What to work on |
A) From the article on digital transformation, render this sentence in Spanish: "Customers and banks have been pushed into the future a little too fast."
B) Write the next part of the article on digital transformation, picking up after its final sentence.
--- Passage for review Enclosed Below ---
Digital transformation is rapid and has taken over most businesses and social life. To a large extent it is affecting the way we work, socialize, and create economic value. The physical place has been replaced by the digital connect using platforms such as Facebook, Twitter, and Instagram; search engines such as Google, Yahoo!, and Baidu; and video sharing and music streaming platforms such as YouTube and Spotify. These virtual spaces enable communities to exchange and interact in their own ecosystem rather easily with loads of time savings and cost efficiencies. Intensified use of online shopping, video calling, online tuitions and digital payments has increased the number of connected devices. This also calls for beefed up security of endpoint devices with the result cloud security companies like Crowdstrike, Okta and Zscaler have gained prominence replacing legacy services. In essence, cloud, internet of things and data analytics are the key technology enablers of the transformation. This situation is expected to persist well beyond the pandemic as transactions and interactions keep multiplying and more businesses keep adding their online presence. In this post, we will see some examples of digital transformations across various industries/segments and its effects on businesses and consumers.
Customers and banks have been pushed into the future a little too fast. Through the lifecycle of the ongoing pandemic, it is expected that 3 billion customers will access retail banking through digital channels by 2021. User experience plays a major role in guiding the customers through the virtual journey; ~40% of customers feel UX is an important factor while opening or closing an account. It has become getting more personal with customers to deliver content and products needed by them that will boost retention by almost 14% and also increase revenue by 37%. To achieve this, a seamless cross-channel experience is required where decisions are made by the click of a button. The big data and analytics engine running at the back-end provide key inputs to track consumer behaviour and trends. Innovative, secure optimised and robust solutions encompass the agile framework financial institutions have been adopting to be customer centric and drive growth. Using unused data with the power of artificial intelligence (AI) will drive to create new products.
Consumers are reluctant to go back to the cinema halls however exciting the new movie release is all about. Instead, their homes are getting converted to mini-theatres with the upgrades to TV and speaker systems to watch movies and video content through subscription-based streaming platforms. Around 45% of US subscribers opted for streaming websites to watch new, original content. The case has been the same in India too with significant movies released online and being successful like Soorarai Pottru, C U Soon, Miss India etc…. Premium video-on-demand (PVoD) is also increasingly becoming popular, especially in the US, where people pay to watch a particular movie sitting at the comfort of home and enjoying with family. It’s been reported 51% of Millennials with children rented at least one PVoD film. ‘Trolls World Tour’ a movie premiered through PVoD has garnered more collections in three weeks compared to its 2016 predecessor ‘Trolls’ that did in 5 months!
--- End of Enclosed Passage for review ---
--- Extracted information Enclosed Below ---
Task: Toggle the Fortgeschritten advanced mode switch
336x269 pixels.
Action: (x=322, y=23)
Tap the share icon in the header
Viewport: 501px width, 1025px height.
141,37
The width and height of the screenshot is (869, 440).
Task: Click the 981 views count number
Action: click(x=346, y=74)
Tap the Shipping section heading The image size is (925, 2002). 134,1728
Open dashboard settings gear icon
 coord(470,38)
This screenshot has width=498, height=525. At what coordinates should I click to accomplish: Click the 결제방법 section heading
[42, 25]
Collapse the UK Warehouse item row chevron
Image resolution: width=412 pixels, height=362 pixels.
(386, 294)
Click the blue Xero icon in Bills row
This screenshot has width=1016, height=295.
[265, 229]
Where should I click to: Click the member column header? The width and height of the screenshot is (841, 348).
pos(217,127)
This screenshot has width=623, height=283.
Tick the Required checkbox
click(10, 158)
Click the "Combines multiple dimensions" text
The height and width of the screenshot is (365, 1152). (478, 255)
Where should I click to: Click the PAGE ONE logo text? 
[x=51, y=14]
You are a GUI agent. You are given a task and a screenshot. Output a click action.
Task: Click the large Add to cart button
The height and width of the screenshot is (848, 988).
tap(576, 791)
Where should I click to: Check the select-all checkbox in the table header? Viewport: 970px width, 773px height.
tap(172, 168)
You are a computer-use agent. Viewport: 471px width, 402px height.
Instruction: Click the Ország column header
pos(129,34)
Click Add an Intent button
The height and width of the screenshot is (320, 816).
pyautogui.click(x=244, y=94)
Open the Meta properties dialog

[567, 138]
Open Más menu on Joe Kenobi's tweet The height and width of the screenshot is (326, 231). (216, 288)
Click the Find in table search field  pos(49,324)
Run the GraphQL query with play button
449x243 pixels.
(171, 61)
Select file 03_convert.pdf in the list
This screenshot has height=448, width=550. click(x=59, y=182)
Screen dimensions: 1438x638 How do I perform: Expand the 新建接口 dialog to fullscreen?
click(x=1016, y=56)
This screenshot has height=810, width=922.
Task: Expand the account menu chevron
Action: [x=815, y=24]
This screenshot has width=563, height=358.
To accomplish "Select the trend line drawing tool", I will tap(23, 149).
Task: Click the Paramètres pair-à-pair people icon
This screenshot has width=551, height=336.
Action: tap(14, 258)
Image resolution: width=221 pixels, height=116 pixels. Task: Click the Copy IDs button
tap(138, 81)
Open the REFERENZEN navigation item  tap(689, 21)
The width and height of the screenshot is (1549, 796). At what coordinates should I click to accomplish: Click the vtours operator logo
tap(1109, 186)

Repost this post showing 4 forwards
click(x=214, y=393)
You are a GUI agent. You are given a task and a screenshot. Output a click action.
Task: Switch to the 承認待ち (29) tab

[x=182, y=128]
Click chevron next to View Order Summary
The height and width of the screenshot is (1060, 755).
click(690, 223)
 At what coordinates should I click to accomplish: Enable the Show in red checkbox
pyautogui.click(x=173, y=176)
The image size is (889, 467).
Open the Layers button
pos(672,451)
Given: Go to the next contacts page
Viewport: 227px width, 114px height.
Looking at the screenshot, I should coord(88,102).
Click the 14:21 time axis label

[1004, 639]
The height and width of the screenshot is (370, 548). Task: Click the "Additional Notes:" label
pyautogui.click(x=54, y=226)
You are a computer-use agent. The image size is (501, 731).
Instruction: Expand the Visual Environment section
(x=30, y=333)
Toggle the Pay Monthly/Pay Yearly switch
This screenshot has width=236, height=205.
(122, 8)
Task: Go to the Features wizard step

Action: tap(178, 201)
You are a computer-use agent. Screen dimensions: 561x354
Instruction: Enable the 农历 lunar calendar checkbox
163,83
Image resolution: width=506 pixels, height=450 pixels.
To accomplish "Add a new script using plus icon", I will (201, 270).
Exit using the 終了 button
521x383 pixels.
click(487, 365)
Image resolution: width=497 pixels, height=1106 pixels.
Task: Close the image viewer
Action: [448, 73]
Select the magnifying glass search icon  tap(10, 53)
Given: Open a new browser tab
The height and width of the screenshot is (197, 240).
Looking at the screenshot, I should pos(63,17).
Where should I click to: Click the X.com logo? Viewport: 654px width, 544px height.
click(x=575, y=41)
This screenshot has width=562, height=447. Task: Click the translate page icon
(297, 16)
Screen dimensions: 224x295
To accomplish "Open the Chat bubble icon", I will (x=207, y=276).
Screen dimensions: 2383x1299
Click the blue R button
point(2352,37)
--- End of Enclosed Extracted information ---
Responses to the tasks |
A) Los clientes y los bancos han sido empujados hacia el futuro un poco demasiado rápido.

B)
Small and medium business
To remain competitive and propel growth, small and medium businesses (SMB) have adopted digital transformation with a fast forward button. SMB’s who were procrastinating about the budgets and the laps of change to be undergone were taken on a ride in the fast lane. Customer engagements and product offerings have now been reshaped leading to increased personalisation and customisation, especially through cloud solutions. Chatbots, self-service and customer relationship management have gone to the next level with the help of AI. Thus, around 38% of entrepreneurs and CEOs of SMB’s feel better customer experience will be a key differentiator moving forward. A case in point is UFS Group that has already started to harness the power of AI and data analytics to identify and anticipate the needs of clients. With the ongoing growth momentum, 85% of the cloud based app investments are by SMBs in a market valued at USD11.5bn. In the Indian context, for instance, iQuippo, a construction equipment sales and finance firm adopted IBM blockchain technology. It was not only to build a platform for consumers to choose from different financial institutions (FIs) but also to negotiate through various online mediums and to provide customised solutions. Even some kirana shops turned to be fulfilment centres for online grocery portals using digital inventory for stock keeping and making use of mobile wallets to accept payment.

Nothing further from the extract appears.